- **What the exercise asks**:
Would you extract the whole listing below and retype it exactly?

=======

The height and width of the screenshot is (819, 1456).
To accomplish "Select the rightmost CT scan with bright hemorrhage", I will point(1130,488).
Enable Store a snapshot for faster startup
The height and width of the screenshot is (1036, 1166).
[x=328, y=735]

=======

- **Answer below**:
The height and width of the screenshot is (819, 1456).
To accomplish "Select the rightmost CT scan with bright hemorrhage", I will point(1130,488).
Enable Store a snapshot for faster startup
The height and width of the screenshot is (1036, 1166).
[x=328, y=735]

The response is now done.